Наконец, в воздух взмыла ракета, и гонщики, энергично работая палками, рванулись вперед. Зашумела трибуна, на которой уже было довольно много зрителей. Лыжни начали сходиться, и уже бежали рядом две цепочки спортсменов, взяли первый подъем и исчезли в лесу.
Первыми на стрельбище ворвались финн Яри Курри, канадец Тордон Шервен и болгарин Любомир Сандов. Андрей проиграл им всего пять секунд. Один за другим падали парни на снег, кто из специального «кармашка», приделанного к ложу винтовки, а кто из пазов ложа достал обоймы, выложил на «тарелочку» по три дополнительных патрона.
Лидеры стреляли второпях, и лишь Сандову удалось «закрыть» все пять мишеней. Финн и канадец крутили по штрафному кругу, когда мимо них промчались, надевая на ходу кожаные ремешки палок, болгарин и Андрей Силиньш, который тоже обошелся без дополнительных патронов.
На вторую стрельбу Андрей пришел в одиночестве, снял шапочку, чтобы остыть, плавными движениями зарядил винтовку, вскинул ее и повел стволом, отправляя пули в мишени да передергивая затвор.

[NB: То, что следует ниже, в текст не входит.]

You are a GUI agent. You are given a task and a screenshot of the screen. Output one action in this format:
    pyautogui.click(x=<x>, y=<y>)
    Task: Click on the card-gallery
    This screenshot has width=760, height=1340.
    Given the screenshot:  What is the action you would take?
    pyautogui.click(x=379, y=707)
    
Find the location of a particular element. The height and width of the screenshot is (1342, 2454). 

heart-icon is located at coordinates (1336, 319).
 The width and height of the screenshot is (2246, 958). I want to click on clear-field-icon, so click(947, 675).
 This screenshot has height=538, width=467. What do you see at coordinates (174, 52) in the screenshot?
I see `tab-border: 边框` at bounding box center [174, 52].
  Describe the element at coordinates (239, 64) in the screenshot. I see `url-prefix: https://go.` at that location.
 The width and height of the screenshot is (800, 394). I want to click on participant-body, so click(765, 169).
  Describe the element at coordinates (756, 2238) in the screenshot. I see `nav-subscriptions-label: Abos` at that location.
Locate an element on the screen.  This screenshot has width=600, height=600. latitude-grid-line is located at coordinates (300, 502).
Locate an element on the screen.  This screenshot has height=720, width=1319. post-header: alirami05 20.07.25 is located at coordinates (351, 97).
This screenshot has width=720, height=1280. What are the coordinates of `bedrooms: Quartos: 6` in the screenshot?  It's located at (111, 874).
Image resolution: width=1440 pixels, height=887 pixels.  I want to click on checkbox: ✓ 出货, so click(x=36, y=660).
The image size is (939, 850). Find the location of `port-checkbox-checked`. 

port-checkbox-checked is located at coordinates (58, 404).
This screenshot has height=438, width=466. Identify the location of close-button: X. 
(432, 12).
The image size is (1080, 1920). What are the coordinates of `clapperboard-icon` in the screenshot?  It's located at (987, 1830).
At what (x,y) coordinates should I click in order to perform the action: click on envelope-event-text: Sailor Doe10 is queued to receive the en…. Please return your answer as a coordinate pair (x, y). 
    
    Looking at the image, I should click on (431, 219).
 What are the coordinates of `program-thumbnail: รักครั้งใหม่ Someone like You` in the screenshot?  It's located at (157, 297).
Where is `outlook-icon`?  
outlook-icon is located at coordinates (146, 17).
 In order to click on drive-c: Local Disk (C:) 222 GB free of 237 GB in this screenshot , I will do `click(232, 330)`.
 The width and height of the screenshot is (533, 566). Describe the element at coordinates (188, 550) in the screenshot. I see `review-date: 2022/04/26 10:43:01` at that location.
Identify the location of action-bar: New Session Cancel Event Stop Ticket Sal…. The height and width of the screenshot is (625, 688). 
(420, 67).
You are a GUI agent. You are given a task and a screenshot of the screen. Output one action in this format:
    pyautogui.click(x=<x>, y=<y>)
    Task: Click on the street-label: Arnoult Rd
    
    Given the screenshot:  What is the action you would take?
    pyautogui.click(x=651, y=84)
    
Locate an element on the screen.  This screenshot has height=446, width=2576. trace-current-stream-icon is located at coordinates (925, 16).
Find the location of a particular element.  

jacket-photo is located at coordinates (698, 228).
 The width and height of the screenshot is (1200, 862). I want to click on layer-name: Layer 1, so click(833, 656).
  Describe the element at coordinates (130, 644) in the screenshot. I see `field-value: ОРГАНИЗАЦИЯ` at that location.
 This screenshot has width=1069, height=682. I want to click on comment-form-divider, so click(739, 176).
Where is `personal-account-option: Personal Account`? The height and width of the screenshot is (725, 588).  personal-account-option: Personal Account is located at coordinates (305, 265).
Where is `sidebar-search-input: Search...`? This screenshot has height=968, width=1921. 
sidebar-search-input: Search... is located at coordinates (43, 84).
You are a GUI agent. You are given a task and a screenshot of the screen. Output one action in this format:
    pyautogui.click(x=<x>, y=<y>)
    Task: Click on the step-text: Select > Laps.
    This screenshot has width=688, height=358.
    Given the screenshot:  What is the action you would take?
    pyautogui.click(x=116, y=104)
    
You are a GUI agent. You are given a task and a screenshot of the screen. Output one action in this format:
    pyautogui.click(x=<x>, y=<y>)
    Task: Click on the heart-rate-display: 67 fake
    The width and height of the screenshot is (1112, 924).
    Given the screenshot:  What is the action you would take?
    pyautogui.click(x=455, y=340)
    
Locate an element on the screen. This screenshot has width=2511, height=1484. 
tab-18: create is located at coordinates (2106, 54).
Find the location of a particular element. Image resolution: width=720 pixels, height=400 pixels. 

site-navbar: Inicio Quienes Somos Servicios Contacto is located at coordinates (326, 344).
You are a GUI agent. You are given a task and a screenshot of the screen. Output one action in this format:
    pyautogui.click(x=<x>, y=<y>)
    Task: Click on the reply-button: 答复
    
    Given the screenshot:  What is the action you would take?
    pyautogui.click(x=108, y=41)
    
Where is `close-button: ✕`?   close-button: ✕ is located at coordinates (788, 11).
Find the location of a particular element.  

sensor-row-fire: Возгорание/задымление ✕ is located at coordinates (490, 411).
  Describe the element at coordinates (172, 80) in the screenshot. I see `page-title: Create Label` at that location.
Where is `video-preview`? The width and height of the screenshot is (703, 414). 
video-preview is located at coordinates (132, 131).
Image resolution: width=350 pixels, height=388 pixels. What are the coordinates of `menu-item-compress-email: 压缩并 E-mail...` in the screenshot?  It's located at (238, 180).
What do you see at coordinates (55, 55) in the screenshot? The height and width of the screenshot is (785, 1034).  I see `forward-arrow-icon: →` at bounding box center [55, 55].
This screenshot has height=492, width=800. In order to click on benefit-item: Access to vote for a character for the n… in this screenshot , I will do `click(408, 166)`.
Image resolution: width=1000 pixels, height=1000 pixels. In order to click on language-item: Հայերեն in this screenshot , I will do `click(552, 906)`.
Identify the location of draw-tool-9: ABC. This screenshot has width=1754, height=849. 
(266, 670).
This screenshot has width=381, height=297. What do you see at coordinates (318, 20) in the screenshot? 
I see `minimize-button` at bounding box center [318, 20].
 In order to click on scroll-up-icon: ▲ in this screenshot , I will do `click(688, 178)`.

— Как из автомата, — восхитился переводчик. И тут Андрей промазал.
— Еще раз сглазишь — прибью, — мрачно пообещал Ржаницын.
Андрей начал стрелять дополнительными патронами и опять промазал. Так одна мишень и осталась нетронутой.
— Давай, Андрюха, все равно их никого нет! — кричал из-за специальной ограды массажист команды. — Гони! Гони!
В сектор для передачи эстафеты судьи выпустили лишь Вагиза Мустафина. Кого вызывать вторым, организаторы пока еще не знали.
Андрей влетел в проход для передачи эстафеты, хлопнул по плечу уже набиравшего скорость товарища. На табло зажегся его результат на этапе. Судья с одеялом в одной руке и с пластмассовым стаканчиком с апельсиновым соком в другой подскочил к спортсмену, который, чтобы не рухнуть в изнеможении, оперся на палки, как на подпорки.
Вагиз шел по лыжне то традиционным способом, то еще не совсем освоенным «коньком». Его называли человеком без нервов или человеком со стальными нервами, и внешне он действительно производил такое впечатление — его скуластое лицо с запавшими глазами не отражало никаких эмоций. Лишь когда ему крикнули время отрыва, он кивнул головой.
Однако тренеры ГДР поставили против него своего сильнейшего гонщика Матиаса Хельма, и Алексеев — а именно он стоял на отметке «2 км» — вскоре сообщил, что разрыв тает. Хельм сумел отыграть на этом отрезке 16 секунд, и скорость у него была выше, чем у Вагиза.